Указав несостоятельность учения Толстого по всем частным пунктам и оценивая в общем все мировоззрение его, как целое, Нордау говорит следующее «Как философ, он (Толстой) проповедует нам, в виде понятий о мире и жизни, библейские тексты, постоянно противореча им и дико их толкуя. Как глашатай нравственности, он проводит теорию непротивления злу и преступлению, раздачи имуществ и уничтожения человеческого рода посредством воздержания. В своем учении об общественных и экономических отношениях он настаивает на вреде знания и целительной силе невежества, на упразднении промышленности и на благости земледельческого труда, не объясняя, откуда возьмет тогда крестьянин необходимые земледельческие орудия? Самое замечательное в его системе, что она не замечает своей собственной ненужности. Если бы она поняла себя, она ограничилась бы одной проповедью воздержания. Само собою ясно, что нет никакой надобности ломать голову над целью и смыслом человеческой жизни, над злом и любовью к ближнему, над жизнью в городе или в деревне, когда мы все исчезнем, вместе с современным поколением с лица земли.218

Чем же объяснить себе то, что Толстой, один из великих и даровитых писателей, мог составить мировоззрение полное противоречий здравому смыслу и явных нелепостей?

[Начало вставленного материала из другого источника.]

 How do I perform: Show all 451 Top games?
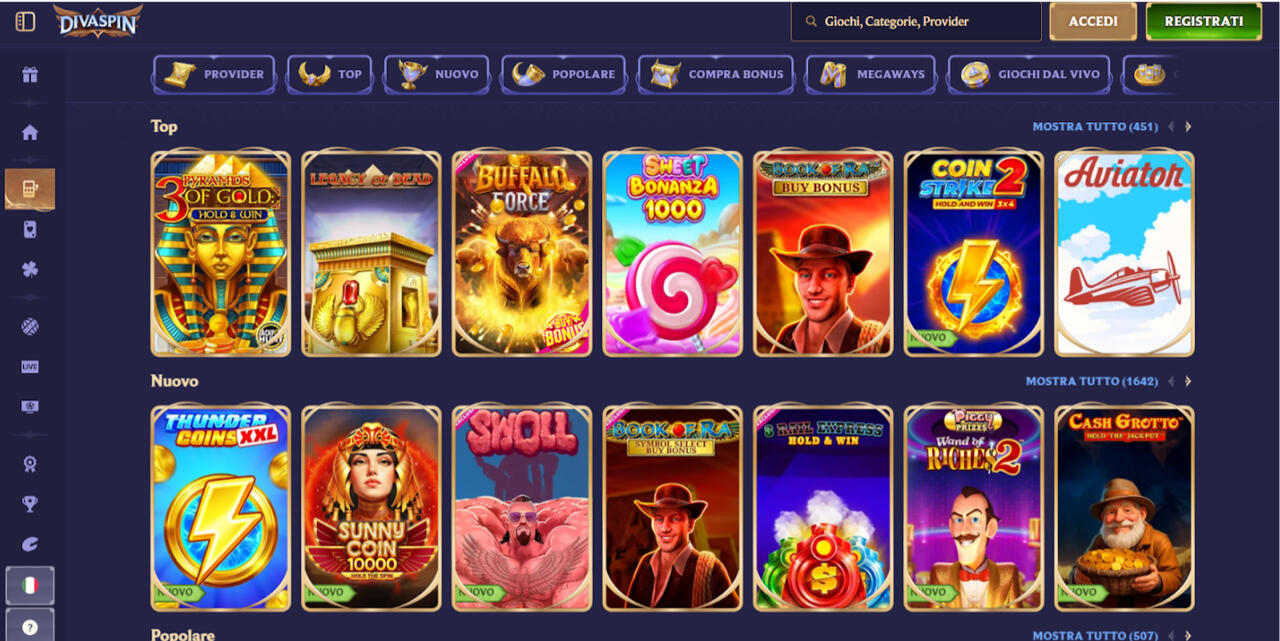pyautogui.click(x=1095, y=127)
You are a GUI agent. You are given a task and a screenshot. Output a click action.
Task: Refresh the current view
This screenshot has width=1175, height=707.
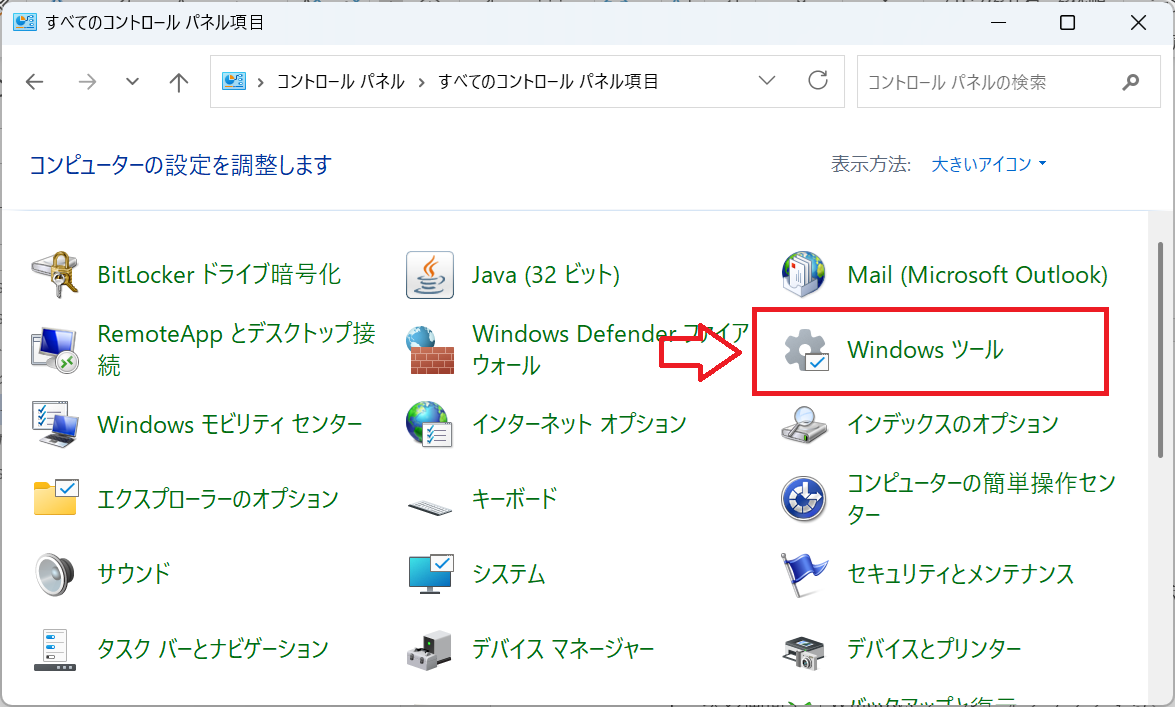coord(819,80)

На этот вопрос Нордау дает следующий ответ. «Истина в том, что все духовные особенности Толстого могут быть прекрасно объяснены известными и характерными чертами вырождающихся высшего порядка. Он сам рассказывает о себе: «Скептицизм довел меня, одно время до состояния близкого к сумасшествию. Мне казалось, что помимо меня никого и ничего нет в свете, что явления не суть явления, а представления о них, только тогда проявляющие себя, когда я обращаю на них внимание, и что они сейчас же исчезают, как только я перестаю о них думать... Бывали часы, когда, под влиянием упорно преследующей меня мысли, я доходил до душевного расстройства, и кидался в противоположную сторону, в единственном расчете, что там я встречу что-либо меня поражающее». В своей Исповеди «он говорит следующее: «Я чувствовал, что я не со всем здоров душевно». Это чувство не обманывало его. Он страдал маниею сомнения и «умствования», в той форме, как это наблюдалось на многих вырождающихся высшего порядка»... Особенностию указанной болезни является страсть к противоречиям и склонность к самостоятельным во что бы то ни стало взглядом. Один из лучших клиницистов, Солье, называет последнюю особенность характерною чертою выраждающихся. У Толстого она выступает в известные моменты очень ярко. «В стремлении быть самостоятельным, сообщает его биограф Левенфельд, – Толстой часто оскорбляет требования эстетики, сражаясь с установившимися авторитетами только потому, что они давно установились. Так, он называет Шекспира дюжинным писакою, и утверждает, что восторги перед великим британцем объясняются ничем другим, как нашею привычкою повторять чужие взгляды, не продумав их»219.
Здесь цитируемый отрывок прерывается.